例えば、とある幼馴染の著名人が理不尽な誹謗中傷されたので、今では会うこともない方だけど、なんとなく応援したくて中傷を見つけたらコツコツXの「報告ボタン」を推していたら(ニュースになったタイトルで検索して探したりもした)、40すぎの人間に向かって、
「ていうかこいつ、中3の頃、隣の家の幼馴染と喧嘩して階段から突き落として警察沙汰になりかけたよな」
て書かれていたり。(フェイクあります)
仮にその幼馴染が私だとして、
「は? 確かにあの時は大喧嘩でクソ野郎と思ったけど、今のこの人はセクハラ告発しているわけでその問題になんも関係ないし! ていうか私本人はまったく気にしてないし、でも、今相手にそう連絡するわけにもいかないし気にしたらどうしよう。ていうか書き込んだ奴、お前誰だよ!!!」
とゾッとしたり。
で、そんな「黒歴史」を織り交ぜて理不尽な誹謗中傷され続けたら、もう頭がおかしくなっちゃうよね。
と心から思いました。
ライターの私も、ペンネームで個人情報は出していませんが、時にヤフトピなんかに私の書いたものに対する、自覚のある文章の欠点を(自分に酔ってるように一文が長い。謳い上げているっぽく「いいこといったった」感がうざい、とか)ピンポイントに突いてくるコメントがついていたり。

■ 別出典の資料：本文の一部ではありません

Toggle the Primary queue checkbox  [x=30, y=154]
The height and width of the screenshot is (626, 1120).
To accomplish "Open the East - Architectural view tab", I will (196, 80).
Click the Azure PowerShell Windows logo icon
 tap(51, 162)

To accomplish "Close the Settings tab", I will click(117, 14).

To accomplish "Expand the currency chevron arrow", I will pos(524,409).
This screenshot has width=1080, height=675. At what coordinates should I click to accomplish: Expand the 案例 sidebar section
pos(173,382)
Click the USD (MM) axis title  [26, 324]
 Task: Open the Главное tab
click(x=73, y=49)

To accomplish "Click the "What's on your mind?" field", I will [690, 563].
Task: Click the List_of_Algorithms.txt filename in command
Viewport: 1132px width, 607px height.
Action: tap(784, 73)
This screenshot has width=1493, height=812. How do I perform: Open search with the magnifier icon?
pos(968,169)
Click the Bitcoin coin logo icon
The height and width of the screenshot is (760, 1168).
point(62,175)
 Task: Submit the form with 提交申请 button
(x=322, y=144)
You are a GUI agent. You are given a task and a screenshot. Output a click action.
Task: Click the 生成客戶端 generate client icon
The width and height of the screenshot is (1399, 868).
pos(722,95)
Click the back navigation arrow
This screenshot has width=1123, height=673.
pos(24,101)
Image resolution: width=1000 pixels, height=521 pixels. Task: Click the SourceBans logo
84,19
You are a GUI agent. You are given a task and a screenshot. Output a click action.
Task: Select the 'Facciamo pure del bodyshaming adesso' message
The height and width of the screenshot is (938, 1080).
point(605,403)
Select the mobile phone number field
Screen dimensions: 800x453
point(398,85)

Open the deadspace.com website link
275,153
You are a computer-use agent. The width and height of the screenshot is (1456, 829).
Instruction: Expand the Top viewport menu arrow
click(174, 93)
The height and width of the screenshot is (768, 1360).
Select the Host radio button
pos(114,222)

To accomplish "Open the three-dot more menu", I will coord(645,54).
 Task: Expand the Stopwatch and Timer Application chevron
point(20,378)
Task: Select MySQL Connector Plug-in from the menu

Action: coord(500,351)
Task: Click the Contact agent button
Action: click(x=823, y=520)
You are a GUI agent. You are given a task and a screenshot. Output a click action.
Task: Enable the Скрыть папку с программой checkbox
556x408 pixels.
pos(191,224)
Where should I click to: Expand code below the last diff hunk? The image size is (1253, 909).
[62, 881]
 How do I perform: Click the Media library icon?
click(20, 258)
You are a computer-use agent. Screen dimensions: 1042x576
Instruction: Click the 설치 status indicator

それ自体は不愉快ですがその通りなのですが、プラスアルファ、「絶対日常に不満のある自意識過剰のクソババアが書いた」とか「ただの悪口」が盛られているので、ダメージが増幅する。後半だけなら当たらないのに、前半の「心当たりがあること」の矢に巻きつけることで、中傷も掠ってしまう。
ほんと、ネットの書き込みって現代の呪いだ。
そんな書き込みに、ひとつひとつ、
「ああ、この人は本当は自称新聞記者の無職の人、この人は暇でゲーム中毒の中学2年生、この人は君の好きな小説家のファンだったけど最近の文章が気に入らなかった大学生」
とか、ペルソナを作ってくれる「開示請求師」のような「呪いを解く呪術師さん」がいたら、救われる人もいるんじゃないかな。
なにかの漫画で、呪術師の名前を唱えると、解ける呪いとかあったような……。
ほんと、神社にも行かず、自宅で手軽に呪える怖い時代ですね。